Winsor McCay's classic Sunday comic strip, Little Nemo in Slumberland, turns 100 years old this month, but the turn-of-the-century strip couldn't look better in a new, lavishly produced book that collects 110 of McCay's magnificently illustrated, full-color Sunday strips, completely restored and reproduced in their original dimensions.

This oversized hardcover edition, Little Nemo in Slumberland: So Many Splendid Sundays! , will be published by Sunday Press Books on October 15, the 100th anniversary of the strip's debut in the New York Herald. The project reproduces McCay's strip at its original full broadsheet newspaper size (16 x 22 inches) in full color.

The book is published and edited by Peter Maresca, a comics collector, digital entrepreneur and founder of Sunday Press, who has worked tirelessly to re-create the color and print quality of Little Nemo's original newspaper publication.
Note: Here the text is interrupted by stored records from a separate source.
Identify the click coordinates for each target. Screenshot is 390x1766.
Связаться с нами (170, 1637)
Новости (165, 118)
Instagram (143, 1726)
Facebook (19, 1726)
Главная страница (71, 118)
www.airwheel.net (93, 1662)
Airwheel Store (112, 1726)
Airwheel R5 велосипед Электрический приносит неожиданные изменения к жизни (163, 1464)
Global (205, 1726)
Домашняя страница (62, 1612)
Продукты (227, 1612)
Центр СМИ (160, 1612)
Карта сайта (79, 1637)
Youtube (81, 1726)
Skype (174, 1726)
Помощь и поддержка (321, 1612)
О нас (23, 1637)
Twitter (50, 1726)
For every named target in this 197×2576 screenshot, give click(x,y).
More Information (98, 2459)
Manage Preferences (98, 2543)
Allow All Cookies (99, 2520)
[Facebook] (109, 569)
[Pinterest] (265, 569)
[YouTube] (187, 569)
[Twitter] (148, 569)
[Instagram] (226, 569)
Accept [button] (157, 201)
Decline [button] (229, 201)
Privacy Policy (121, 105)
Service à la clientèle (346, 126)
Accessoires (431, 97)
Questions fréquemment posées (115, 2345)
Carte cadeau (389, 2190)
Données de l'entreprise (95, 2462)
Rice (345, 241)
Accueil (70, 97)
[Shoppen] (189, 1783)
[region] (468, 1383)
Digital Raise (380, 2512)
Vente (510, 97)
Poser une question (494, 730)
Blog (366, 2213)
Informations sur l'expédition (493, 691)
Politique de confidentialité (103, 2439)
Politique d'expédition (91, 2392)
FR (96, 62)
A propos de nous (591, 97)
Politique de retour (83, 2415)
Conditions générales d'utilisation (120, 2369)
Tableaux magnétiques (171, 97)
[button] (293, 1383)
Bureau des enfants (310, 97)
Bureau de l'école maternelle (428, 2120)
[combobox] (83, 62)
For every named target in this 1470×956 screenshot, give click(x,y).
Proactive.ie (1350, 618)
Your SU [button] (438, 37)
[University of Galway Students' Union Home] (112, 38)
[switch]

The price is a hefty $120, but the book will still likely be very attractive to comics fans as well as libraries. The initial printing is roughly 5,000 copies.

Hailed as one of the most beautifully illustrated and intricately designed comics strips ever produced, Winsor McCay's Little Nemo in Slumberland was first published in 1905. The strip chronicles the nightly dreams of Nemo, a little New York City boy summoned to slumberland by the king of dreams. In the last panel of every strip, Nemo wakes up, interrupting his latest dream adventure.

Maresca is a comics collector who originally became obsessed with the McCay strip after he purchased a large collection of newspaper comics in the 1970s. "Nemo just struck me," says Maresca. "This was in the 1970s and because the strip was so strange and psychedelic, I figured McCay must have been on drugs. But McCay was just a drawing genius and his comics collected his childhood dreams."

Over the years, Maresca tried to get publishers interested in a full-size reprint of the broadsheet strip but all were reluctant. "I knew the 100th anniversary was coming," he says, "so in 2004 I decided to do it myself." With the assistance of Art Spiegelman and comics collector and author Bill Blackbeard, Maresca was able to convince French designer Philippe Ghielmetti to design the book. Maresca selected 115 comics from his own collection. He scanned the material and did corrections and restoration work himself—removing yellowing, stains and tears, but leaving in original color bleeds and misregistrations—spending an average of five to six hours, sometimes more, restoring each strip.

"I wanted to duplicate how the comics looked when they were new," says Maresca. "You can get a sense of what the color was like. This was before radio and TV. It was the first time that we had a mass culture product that was read by everyone at the same time on Sunday morning."

Maresca declined to say how much the book cost to publish. "I may take a shower," says Maresca, "but it won't be a bath."